To our knowledge, this study of the utility of BMI included the largest and most representative sample to date of people with SCI (n=77). This study involved men and women with both complete and incomplete paraplegia and tetraplegia, more representative of the SCI population than many other studies published in the current literature. Because of the home-based nature of this study, health and mobility did not prevent participation, and we were able to recruit a larger, more generalizable sample than that typically reported in SCI studies or that is available for hospital or university-based testing.

Our use of a novel biomarker (CRP) to identify BMI cutoffs is an important strength of the study, because it has been shown that the traditional CVD risk factor profile is not present in the SCI population,21 despite an increased rate of CVD compared with the able-bodied population. However, we recognize the controversy of measuring CRP in this population due to the possible presence of urinary tract infections and pressure sores. To address this, we excluded participants with CRP 10 mg l−1 (n=15), a level commonly associated with infection.
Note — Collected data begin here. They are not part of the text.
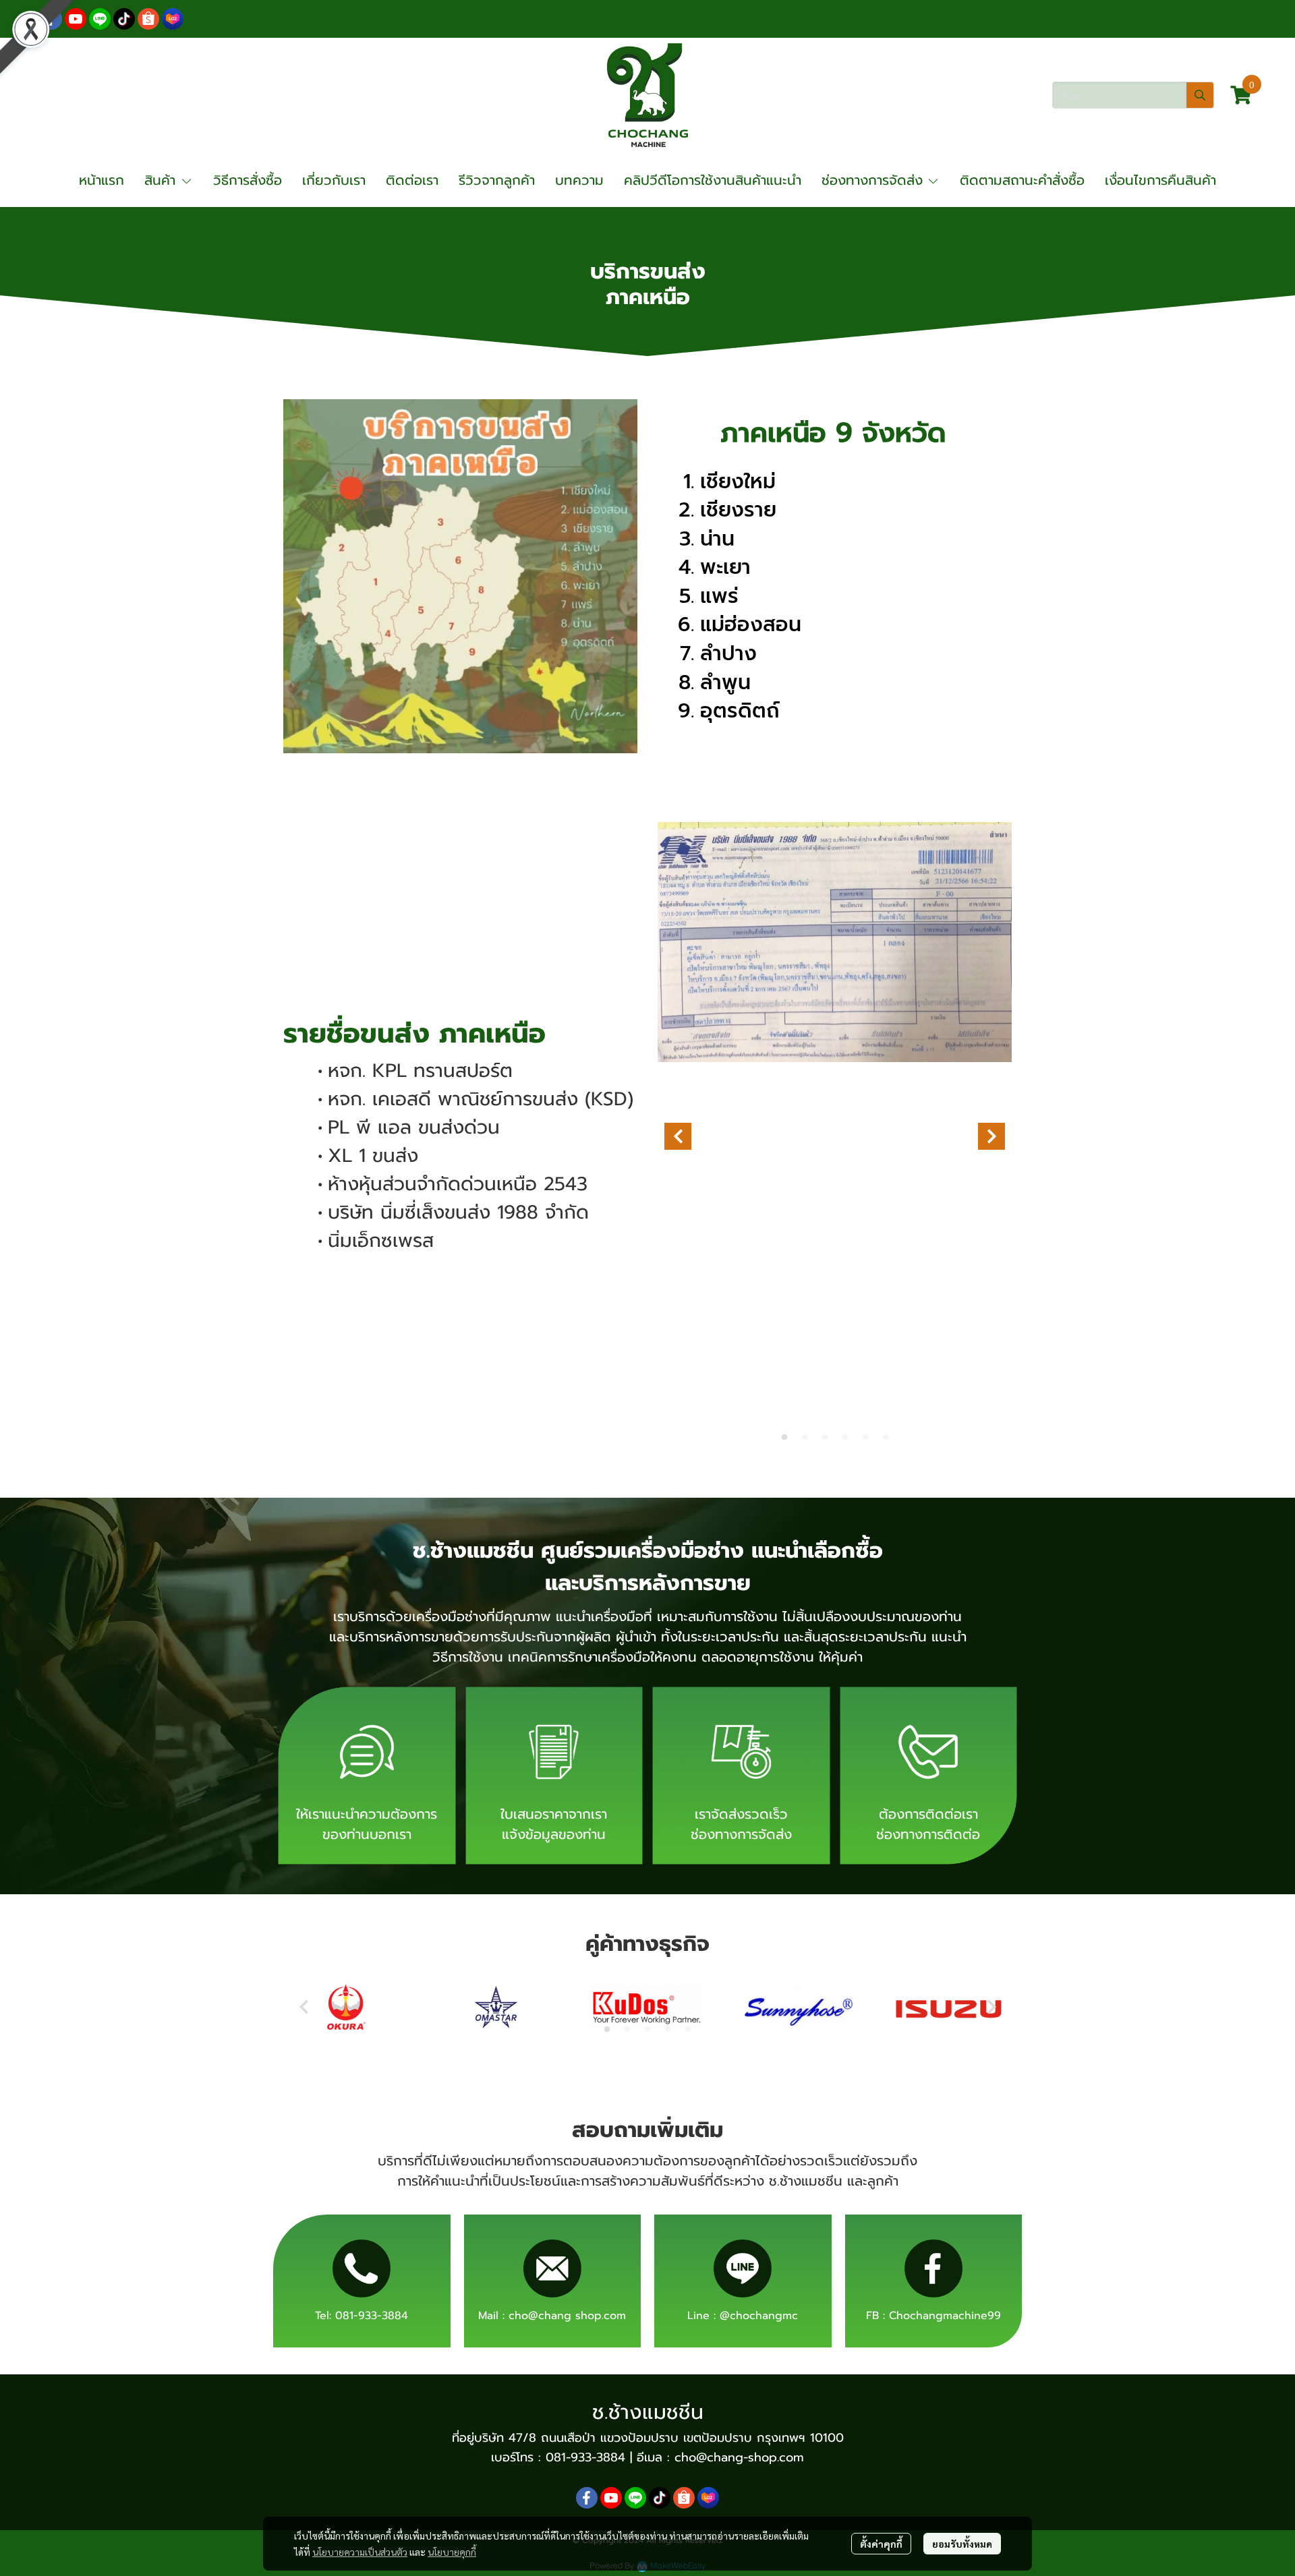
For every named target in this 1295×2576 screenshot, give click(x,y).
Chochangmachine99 (945, 2316)
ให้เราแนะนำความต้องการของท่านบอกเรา (366, 1824)
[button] (1133, 95)
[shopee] (148, 19)
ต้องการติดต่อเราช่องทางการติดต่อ (928, 1824)
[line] (100, 19)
Although we do acknowledge that bioelectrical impedance analysis is subject to violation of the assumptions of hydrostatic weighing, the portable options for body composition assessment were limited due to the home-based visits. Ideally, the use of a measure that has been validated against the four-compartment modeling would have been advantageous; however was not a possibility because of the nature of the home visits and the financial cost of these techniques.22 The cutoffs of the %FM that we used were developed in an able-bodied population.9 We acknowledge that these cutoffs may not be ideal for a disabled population; however, we also point out that they are used as a reference in SCI populations.5

When performing the sensitivity analysis, participants were analyzed in subgroups according to both age and gender. On account of the wide age range of the small sample of women, this analysis may not represent the ability for a BMI of 25 kg m−2 to more accurately capture obese women with SCI. Women (n=14) were included in the analysis because of the lack of studies on women in the SCI literature. The non-linear modeling used to predict BMI based on the %FM and the nature of cutoffs for %FM9 in a small number of women precluded their inclusion in this analysis. The small number of men per age group resulted in the use of one group regardless of age to estimate BMI by %FM.

This study shows that the current BMI cutoff fails to identify most obese individuals in the SCI population, as defined by the %FM and risk of obesity-related chronic disease based on CRP. We provide evidence to the clinical and scientific communities supporting the use of lower BMI cutoffs (that is, above 22 kg m−2) to better identify persons with chronic SCI who are obese, and importantly, who are at risk for CVD.